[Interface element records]

+---+

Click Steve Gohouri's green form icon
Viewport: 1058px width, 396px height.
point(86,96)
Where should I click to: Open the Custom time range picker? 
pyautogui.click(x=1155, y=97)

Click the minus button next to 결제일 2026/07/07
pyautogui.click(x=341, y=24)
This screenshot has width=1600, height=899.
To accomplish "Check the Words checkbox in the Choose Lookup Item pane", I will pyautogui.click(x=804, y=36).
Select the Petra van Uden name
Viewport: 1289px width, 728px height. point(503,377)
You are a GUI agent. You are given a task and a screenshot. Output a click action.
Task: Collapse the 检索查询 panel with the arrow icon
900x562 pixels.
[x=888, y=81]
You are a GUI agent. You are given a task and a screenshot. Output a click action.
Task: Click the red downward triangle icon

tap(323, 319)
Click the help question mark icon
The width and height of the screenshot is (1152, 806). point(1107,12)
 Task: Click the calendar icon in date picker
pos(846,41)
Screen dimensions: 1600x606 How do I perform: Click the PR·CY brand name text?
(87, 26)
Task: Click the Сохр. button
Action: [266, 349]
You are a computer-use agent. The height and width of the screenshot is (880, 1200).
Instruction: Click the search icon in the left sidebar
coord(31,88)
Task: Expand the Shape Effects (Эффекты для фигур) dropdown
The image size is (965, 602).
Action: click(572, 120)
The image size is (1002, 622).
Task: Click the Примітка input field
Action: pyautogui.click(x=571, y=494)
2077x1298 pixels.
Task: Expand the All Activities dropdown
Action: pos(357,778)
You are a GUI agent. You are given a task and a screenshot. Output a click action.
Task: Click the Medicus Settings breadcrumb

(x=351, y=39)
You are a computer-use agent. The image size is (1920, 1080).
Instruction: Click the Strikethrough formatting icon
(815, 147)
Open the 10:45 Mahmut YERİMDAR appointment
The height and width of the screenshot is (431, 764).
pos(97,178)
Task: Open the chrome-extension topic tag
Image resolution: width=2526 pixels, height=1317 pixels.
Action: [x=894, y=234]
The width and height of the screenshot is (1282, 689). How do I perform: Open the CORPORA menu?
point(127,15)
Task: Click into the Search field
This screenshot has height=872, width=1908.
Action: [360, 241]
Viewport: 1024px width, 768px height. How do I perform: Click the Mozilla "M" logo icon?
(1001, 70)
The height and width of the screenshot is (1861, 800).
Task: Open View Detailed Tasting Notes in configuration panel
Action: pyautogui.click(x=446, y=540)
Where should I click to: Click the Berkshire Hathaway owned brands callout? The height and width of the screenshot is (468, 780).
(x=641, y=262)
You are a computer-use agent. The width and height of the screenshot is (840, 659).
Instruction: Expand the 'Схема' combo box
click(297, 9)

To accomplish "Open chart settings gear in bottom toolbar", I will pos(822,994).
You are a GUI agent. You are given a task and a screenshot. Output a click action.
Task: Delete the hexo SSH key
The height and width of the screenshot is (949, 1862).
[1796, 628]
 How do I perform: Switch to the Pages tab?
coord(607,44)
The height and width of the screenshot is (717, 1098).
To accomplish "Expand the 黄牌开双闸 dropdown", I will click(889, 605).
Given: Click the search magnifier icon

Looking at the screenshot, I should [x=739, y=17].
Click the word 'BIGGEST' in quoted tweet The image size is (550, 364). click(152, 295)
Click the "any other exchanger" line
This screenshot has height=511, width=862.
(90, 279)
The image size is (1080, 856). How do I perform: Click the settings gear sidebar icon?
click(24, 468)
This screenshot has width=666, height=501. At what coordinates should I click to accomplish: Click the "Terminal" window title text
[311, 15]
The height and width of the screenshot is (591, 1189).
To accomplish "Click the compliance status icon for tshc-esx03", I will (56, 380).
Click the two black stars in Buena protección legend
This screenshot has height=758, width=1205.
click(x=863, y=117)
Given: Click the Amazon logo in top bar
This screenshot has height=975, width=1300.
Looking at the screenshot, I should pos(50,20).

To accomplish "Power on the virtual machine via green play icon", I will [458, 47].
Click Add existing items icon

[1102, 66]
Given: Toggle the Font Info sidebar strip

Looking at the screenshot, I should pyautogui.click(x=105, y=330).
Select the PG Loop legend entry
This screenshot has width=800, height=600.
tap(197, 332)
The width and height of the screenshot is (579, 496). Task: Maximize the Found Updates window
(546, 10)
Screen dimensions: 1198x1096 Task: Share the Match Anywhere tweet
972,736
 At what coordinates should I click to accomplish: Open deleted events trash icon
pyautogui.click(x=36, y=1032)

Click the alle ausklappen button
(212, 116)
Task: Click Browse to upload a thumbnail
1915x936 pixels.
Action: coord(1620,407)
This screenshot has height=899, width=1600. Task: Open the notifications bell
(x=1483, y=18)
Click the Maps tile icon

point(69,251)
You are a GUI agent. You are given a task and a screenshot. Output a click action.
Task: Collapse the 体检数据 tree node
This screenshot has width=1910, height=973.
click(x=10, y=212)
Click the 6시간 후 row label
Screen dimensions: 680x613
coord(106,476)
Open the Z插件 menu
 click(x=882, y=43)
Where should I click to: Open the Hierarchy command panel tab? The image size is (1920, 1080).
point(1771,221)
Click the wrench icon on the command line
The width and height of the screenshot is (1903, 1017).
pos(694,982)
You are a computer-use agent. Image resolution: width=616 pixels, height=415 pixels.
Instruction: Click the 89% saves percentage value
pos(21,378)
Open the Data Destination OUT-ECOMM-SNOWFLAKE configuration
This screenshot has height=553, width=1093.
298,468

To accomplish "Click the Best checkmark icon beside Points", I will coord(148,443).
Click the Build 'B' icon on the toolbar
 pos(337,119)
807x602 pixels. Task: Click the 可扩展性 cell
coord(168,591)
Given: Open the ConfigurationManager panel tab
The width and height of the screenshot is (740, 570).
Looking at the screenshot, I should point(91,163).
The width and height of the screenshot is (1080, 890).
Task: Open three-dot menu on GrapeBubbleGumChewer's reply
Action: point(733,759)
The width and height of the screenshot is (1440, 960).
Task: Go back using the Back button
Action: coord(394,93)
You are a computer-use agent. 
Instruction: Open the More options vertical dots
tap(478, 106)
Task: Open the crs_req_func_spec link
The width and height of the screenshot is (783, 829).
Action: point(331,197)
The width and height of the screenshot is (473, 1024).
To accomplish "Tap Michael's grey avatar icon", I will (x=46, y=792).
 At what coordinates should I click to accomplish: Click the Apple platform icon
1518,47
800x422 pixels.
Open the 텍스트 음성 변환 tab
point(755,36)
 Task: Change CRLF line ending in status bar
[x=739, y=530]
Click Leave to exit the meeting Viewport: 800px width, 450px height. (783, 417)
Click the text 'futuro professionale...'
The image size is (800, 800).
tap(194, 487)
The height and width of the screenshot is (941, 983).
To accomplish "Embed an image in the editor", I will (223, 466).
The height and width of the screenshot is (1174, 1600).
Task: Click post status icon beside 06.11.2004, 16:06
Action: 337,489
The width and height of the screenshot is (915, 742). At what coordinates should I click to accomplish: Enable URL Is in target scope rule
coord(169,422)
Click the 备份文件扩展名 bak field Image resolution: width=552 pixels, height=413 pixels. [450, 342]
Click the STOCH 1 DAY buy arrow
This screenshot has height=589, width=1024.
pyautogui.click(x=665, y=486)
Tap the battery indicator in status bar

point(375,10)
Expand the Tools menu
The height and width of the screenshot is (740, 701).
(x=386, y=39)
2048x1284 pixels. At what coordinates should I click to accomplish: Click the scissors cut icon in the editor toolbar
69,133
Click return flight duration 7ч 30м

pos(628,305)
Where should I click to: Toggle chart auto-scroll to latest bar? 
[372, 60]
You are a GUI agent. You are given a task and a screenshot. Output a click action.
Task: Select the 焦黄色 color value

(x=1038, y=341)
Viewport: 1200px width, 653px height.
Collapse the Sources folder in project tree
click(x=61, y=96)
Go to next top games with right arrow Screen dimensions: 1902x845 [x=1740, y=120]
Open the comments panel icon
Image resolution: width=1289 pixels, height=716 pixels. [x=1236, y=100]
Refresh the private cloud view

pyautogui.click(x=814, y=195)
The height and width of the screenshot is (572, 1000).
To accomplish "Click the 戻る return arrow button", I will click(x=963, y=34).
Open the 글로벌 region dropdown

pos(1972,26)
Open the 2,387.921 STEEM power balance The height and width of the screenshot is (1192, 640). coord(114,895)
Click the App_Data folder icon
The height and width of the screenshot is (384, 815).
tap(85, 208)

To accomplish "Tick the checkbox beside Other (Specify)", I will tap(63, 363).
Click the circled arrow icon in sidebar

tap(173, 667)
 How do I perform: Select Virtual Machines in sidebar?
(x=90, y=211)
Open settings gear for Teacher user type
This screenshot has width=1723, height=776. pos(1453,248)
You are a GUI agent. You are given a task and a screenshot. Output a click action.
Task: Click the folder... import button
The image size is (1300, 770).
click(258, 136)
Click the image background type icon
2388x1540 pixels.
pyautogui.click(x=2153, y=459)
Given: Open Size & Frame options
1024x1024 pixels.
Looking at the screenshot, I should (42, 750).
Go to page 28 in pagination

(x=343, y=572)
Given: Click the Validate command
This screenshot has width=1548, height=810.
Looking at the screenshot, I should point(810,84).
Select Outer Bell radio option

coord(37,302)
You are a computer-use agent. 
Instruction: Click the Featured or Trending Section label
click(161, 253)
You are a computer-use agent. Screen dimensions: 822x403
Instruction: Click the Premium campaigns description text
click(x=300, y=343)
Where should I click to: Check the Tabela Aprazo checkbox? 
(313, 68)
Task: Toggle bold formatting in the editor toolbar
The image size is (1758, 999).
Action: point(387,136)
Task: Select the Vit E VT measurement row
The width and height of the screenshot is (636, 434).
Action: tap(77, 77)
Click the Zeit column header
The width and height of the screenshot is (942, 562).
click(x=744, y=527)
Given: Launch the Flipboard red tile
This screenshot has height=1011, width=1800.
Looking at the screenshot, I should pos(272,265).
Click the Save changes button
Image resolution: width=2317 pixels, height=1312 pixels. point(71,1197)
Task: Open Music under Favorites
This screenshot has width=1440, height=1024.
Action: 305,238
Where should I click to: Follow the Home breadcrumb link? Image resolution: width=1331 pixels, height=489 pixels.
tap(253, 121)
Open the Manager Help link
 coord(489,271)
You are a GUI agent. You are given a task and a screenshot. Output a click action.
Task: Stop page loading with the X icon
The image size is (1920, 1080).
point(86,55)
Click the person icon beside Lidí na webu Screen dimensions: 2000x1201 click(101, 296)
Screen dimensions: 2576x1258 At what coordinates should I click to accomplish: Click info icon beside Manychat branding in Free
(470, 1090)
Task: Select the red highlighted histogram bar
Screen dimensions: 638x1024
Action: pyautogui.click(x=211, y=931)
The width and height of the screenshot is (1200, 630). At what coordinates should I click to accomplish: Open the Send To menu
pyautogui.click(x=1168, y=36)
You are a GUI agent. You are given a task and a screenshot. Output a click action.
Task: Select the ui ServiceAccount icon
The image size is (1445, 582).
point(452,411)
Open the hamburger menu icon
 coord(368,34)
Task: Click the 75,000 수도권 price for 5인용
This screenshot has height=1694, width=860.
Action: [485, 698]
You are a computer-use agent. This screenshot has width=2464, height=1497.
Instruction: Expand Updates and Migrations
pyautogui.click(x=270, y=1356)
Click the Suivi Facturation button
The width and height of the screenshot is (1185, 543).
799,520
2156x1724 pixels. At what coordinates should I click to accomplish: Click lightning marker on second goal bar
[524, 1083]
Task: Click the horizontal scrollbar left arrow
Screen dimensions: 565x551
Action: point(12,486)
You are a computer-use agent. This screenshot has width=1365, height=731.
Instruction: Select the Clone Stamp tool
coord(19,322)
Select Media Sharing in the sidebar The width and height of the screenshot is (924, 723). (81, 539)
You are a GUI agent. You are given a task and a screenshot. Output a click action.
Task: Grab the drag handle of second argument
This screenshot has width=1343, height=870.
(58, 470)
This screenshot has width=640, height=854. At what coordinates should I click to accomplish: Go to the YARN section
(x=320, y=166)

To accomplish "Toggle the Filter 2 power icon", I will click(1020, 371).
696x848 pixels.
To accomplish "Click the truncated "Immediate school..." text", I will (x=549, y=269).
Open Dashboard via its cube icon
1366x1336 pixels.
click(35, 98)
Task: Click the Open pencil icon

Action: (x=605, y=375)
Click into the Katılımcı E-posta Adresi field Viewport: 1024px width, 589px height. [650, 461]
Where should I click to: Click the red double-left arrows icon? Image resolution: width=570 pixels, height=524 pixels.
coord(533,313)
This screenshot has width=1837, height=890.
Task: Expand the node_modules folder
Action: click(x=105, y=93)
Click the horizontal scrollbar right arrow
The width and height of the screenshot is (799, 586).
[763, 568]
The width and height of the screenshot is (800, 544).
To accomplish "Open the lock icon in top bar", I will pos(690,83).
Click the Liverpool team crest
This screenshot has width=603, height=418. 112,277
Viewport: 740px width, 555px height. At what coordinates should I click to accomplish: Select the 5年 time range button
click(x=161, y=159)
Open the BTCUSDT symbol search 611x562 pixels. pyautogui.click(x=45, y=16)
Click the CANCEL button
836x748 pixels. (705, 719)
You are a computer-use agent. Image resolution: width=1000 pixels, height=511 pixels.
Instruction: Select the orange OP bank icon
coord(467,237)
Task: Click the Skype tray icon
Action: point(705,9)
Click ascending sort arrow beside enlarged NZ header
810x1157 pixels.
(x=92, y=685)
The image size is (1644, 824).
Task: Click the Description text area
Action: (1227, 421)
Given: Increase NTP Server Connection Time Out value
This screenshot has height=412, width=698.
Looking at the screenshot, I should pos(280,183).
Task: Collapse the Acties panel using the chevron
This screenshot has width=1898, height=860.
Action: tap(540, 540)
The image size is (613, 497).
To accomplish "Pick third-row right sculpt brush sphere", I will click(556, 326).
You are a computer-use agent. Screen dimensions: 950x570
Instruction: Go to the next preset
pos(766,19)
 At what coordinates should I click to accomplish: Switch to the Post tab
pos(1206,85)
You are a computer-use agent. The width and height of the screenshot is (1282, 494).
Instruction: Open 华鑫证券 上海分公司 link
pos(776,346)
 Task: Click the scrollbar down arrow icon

+---+

● **Exercise goal**: Quote word for word every line of the material from the line containing "Task: Click the 75,000 수도권 price for 5인용" down to the line containing "Action: (x=605, y=375)", including both of those lines.

● **Expected answer**:
Task: Click the 75,000 수도권 price for 5인용
This screenshot has height=1694, width=860.
Action: [485, 698]
You are a computer-use agent. This screenshot has width=2464, height=1497.
Instruction: Expand Updates and Migrations
pyautogui.click(x=270, y=1356)
Click the Suivi Facturation button
The width and height of the screenshot is (1185, 543).
799,520
2156x1724 pixels. At what coordinates should I click to accomplish: Click lightning marker on second goal bar
[524, 1083]
Task: Click the horizontal scrollbar left arrow
Screen dimensions: 565x551
Action: point(12,486)
You are a computer-use agent. This screenshot has width=1365, height=731.
Instruction: Select the Clone Stamp tool
coord(19,322)
Select Media Sharing in the sidebar The width and height of the screenshot is (924, 723). (81, 539)
You are a GUI agent. You are given a task and a screenshot. Output a click action.
Task: Grab the drag handle of second argument
This screenshot has width=1343, height=870.
(58, 470)
This screenshot has width=640, height=854. At what coordinates should I click to accomplish: Go to the YARN section
(x=320, y=166)

To accomplish "Toggle the Filter 2 power icon", I will click(1020, 371).
696x848 pixels.
To accomplish "Click the truncated "Immediate school..." text", I will (x=549, y=269).
Open Dashboard via its cube icon
1366x1336 pixels.
click(35, 98)
Task: Click the Open pencil icon

Action: (x=605, y=375)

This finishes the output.